- _CONTEÚDO DOS DADOS_:
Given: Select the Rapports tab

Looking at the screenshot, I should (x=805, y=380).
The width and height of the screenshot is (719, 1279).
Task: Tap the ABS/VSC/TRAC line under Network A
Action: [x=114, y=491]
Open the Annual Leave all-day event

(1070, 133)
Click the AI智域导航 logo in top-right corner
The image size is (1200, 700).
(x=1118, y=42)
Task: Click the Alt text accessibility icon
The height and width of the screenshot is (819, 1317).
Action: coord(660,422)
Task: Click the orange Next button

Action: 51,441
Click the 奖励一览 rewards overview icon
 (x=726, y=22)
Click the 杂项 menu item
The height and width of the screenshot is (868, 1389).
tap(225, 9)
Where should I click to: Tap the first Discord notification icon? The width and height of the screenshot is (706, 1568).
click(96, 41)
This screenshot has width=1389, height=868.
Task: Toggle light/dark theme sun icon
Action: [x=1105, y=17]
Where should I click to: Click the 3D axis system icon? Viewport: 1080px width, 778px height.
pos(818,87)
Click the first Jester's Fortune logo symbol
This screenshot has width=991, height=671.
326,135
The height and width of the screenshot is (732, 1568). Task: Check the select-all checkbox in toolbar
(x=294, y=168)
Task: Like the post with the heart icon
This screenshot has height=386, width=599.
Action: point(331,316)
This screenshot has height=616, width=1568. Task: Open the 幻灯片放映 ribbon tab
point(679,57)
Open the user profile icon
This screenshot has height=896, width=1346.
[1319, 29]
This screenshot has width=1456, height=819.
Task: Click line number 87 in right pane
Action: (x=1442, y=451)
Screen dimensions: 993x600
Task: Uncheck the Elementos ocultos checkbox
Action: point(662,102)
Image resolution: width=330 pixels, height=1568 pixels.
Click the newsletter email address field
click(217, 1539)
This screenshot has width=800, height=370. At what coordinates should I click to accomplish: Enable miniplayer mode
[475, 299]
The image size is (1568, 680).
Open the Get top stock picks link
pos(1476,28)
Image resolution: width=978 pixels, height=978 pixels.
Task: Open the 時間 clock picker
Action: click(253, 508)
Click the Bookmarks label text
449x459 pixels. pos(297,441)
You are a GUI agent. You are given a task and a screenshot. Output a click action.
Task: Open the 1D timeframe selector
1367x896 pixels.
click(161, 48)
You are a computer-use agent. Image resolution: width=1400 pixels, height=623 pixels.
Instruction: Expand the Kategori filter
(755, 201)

- _INSTRUÇÕES DO EXERCÍCIO_:
Atualize as linhas acima, substituindo "Bookmarks" por "Favorites" e mantendo todo o resto inalterado.

- _A RESPOSTA_:
Given: Select the Rapports tab

Looking at the screenshot, I should (x=805, y=380).
The width and height of the screenshot is (719, 1279).
Task: Tap the ABS/VSC/TRAC line under Network A
Action: [x=114, y=491]
Open the Annual Leave all-day event

(1070, 133)
Click the AI智域导航 logo in top-right corner
The image size is (1200, 700).
(x=1118, y=42)
Task: Click the Alt text accessibility icon
The height and width of the screenshot is (819, 1317).
Action: coord(660,422)
Task: Click the orange Next button

Action: 51,441
Click the 奖励一览 rewards overview icon
 (x=726, y=22)
Click the 杂项 menu item
The height and width of the screenshot is (868, 1389).
tap(225, 9)
Where should I click to: Tap the first Discord notification icon? The width and height of the screenshot is (706, 1568).
click(96, 41)
This screenshot has width=1389, height=868.
Task: Toggle light/dark theme sun icon
Action: [x=1105, y=17]
Where should I click to: Click the 3D axis system icon? Viewport: 1080px width, 778px height.
pos(818,87)
Click the first Jester's Fortune logo symbol
This screenshot has width=991, height=671.
326,135
The height and width of the screenshot is (732, 1568). Task: Check the select-all checkbox in toolbar
(x=294, y=168)
Task: Like the post with the heart icon
This screenshot has height=386, width=599.
Action: point(331,316)
This screenshot has height=616, width=1568. Task: Open the 幻灯片放映 ribbon tab
point(679,57)
Open the user profile icon
This screenshot has height=896, width=1346.
[1319, 29]
This screenshot has width=1456, height=819.
Task: Click line number 87 in right pane
Action: (x=1442, y=451)
Screen dimensions: 993x600
Task: Uncheck the Elementos ocultos checkbox
Action: point(662,102)
Image resolution: width=330 pixels, height=1568 pixels.
Click the newsletter email address field
click(217, 1539)
This screenshot has width=800, height=370. At what coordinates should I click to accomplish: Enable miniplayer mode
[475, 299]
The image size is (1568, 680).
Open the Get top stock picks link
pos(1476,28)
Image resolution: width=978 pixels, height=978 pixels.
Task: Open the 時間 clock picker
Action: click(253, 508)
Click the Favorites label text
449x459 pixels. pos(297,441)
You are a GUI agent. You are given a task and a screenshot. Output a click action.
Task: Open the 1D timeframe selector
1367x896 pixels.
click(161, 48)
You are a computer-use agent. Image resolution: width=1400 pixels, height=623 pixels.
Instruction: Expand the Kategori filter
(755, 201)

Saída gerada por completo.